O ex-banqueiro Daniel Vorcaro afirmou, em uma proposta de delação premiada, que as doações eleitorais de R$ 2 milhões para Tarcísio de Freitas e R$ 3 milhões para Jair Bolsonaro, feitas em 2022, teriam sido uma negociação de propina. A Polícia Federal (PF) e a Procuradoria-Geral da República (PGR) rejeitaram a proposta, que não foi aceita por falta de fatos novos.
No total, os valores somaram R$ 5 milhões. O dinheiro foi doado por Fabiano Zettel, cunhado de Vorcaro e investigado na Operação Compliance Zero. Naquele ano, ele foi o maior doador das campanhas de Tarcísio, governador de São Paulo, e Bolsonaro, ex-presidente.
Vorcaro relacionou os pagamentos a supostas contrapartidas financeiras para manter o Credcesta no governo paulista. O banco Master tinha o produto como seu principal ativo. Segundo o relato, Augusto Lima, sócio responsável pelas articulações de expansão do Credcesta, buscou garantir a continuidade do negócio caso Tarcísio fosse eleito.
Como o relato descreve as doações
De acordo com Vorcaro, o pagamento seria inicialmente feito todo em dinheiro. Ainda segundo ele, Gilberto Kassab ou seus interlocutores informaram a Augusto Lima que seria necessário cumprir compromissos com partidos aliados e arrecadar recursos. Nesse formato, as legendas aceitariam apenas doações oficiais.
O relato menciona um suposto ajuste com Kassab, presidente do PSD e ex-secretário de Governo e Relações Institucionais na gestão Tarcísio. A proposta de delação foi apresentada depois que Vorcaro pediu para depor ao gabinete do ministro André Mendonça, relator da Operação Compliance Zero no Supremo Tribunal Federal (STF).

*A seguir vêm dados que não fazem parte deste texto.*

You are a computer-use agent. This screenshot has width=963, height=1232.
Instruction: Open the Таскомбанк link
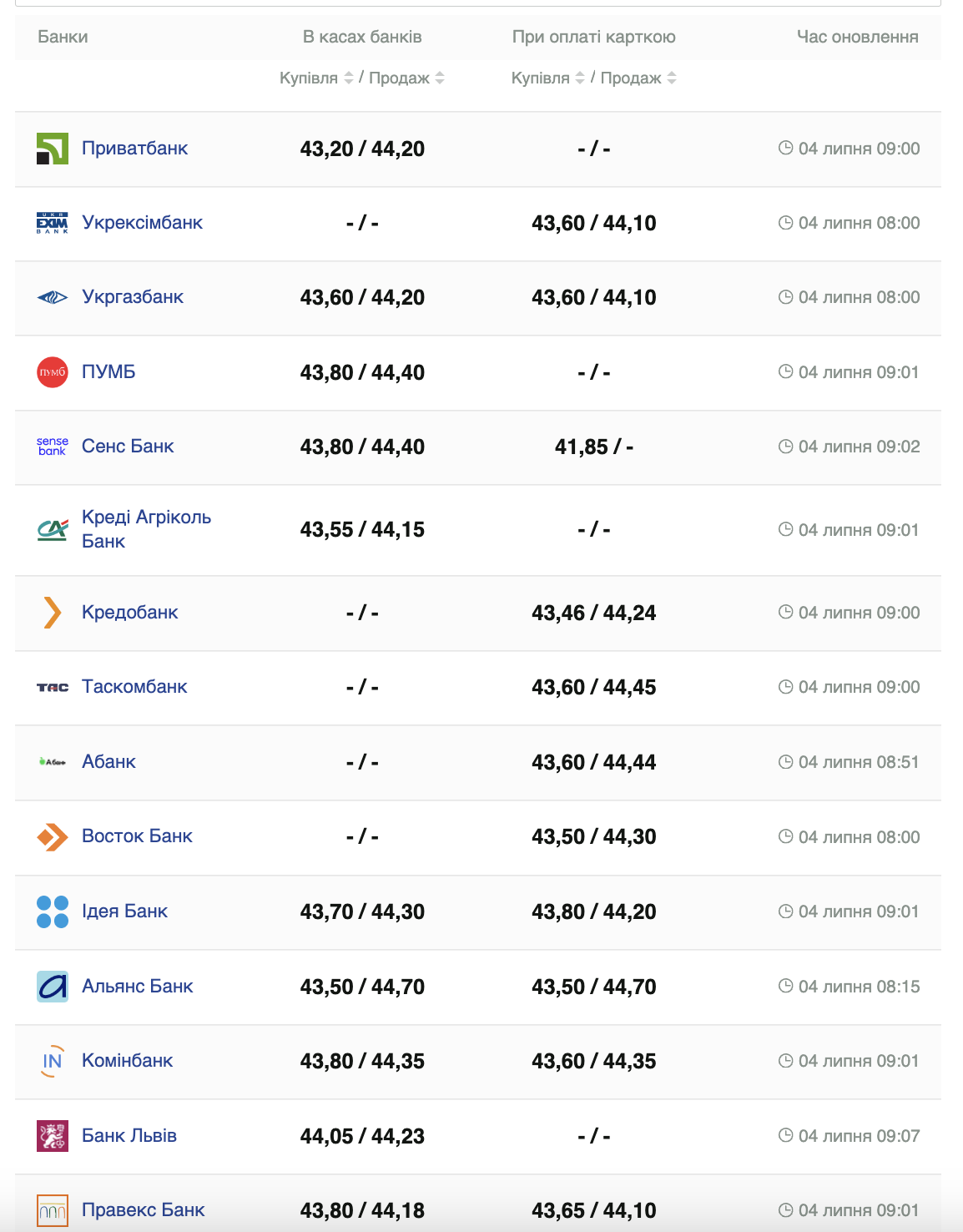(134, 687)
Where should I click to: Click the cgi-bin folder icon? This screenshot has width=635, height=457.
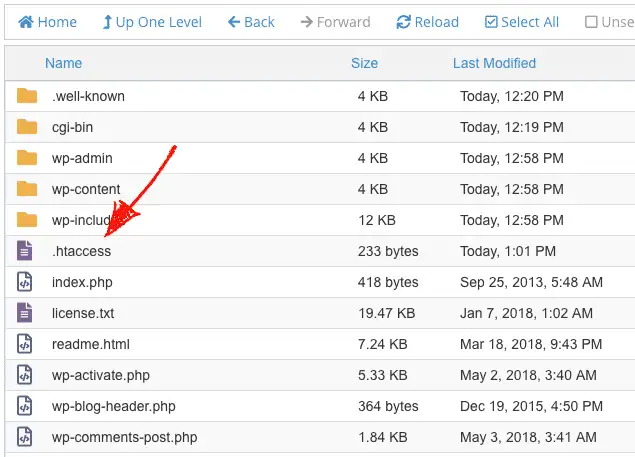[27, 127]
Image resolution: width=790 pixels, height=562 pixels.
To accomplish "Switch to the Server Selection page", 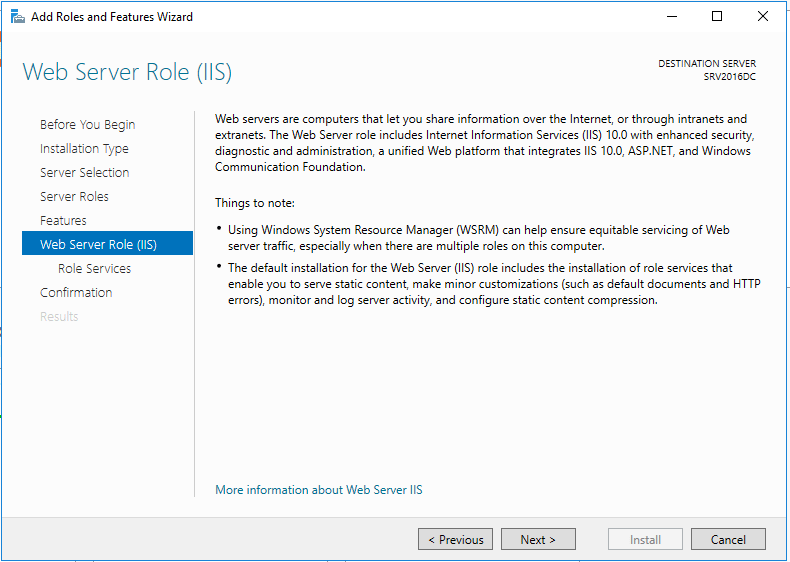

O depoimento ocorreu na penitenciária da Papudinha e foi conduzido por João Azambuja, juiz auxiliar do gabinete de Mendonça. Vorcaro estava acompanhado dos advogados Daniel Bialski e Engels Muniz, além de um integrante do Ministério Público.
Respostas
Kassab classificou o relato como fantasioso e negou ter tratado de doações com Augusto Lima ou Daniel Vorcaro. Também disse que não tem relação com Vorcaro, que não recebeu valores em espécie e que nunca participou ou recebeu doações de Vorcaro, Lima ou Thiago Botelho.
A assessoria de Tarcísio afirmou que a campanha de 2022 teve mais de 600 doadores, seguiu a legislação eleitoral e teve as contas aprovadas pela Justiça Eleitoral. O governador também negou vínculo com o doador citado e disse não ter conhecimento prévio de eventuais condutas relacionadas à campanha.
Sobre a PKL One Participações S.A., responsável pelo cartão Credcesta, a assessoria informou que o credenciamento como consignatária ocorreu em maio de 2022, durante a gestão anterior. Segundo a nota, a habilitação não é um contrato com o Estado nem envolve repasse de recursos públicos.
O governo de São Paulo negou qualquer irregularidade ou favorecimento no credenciamento da PKL Credcesta. A administração afirmou que não há contrato entre o governo e a instituição financeira e que o credenciamento é um ato vinculado, concedido quando os requisitos previstos em lei são cumpridos.
A gestão Tarcísio informou que a PKL responde por 3,4% dos R$ 634 milhões movimentados em operações de crédito consignado do Estado, o equivalente a R$ 21,5 milhões. Antes da liquidação pelo Banco Central, o percentual teria chegado a 5,26%, ou R$ 33 milhões.
A defesa de Augusto Lima informou que não comentaria o caso e classificou as informações como absurdas.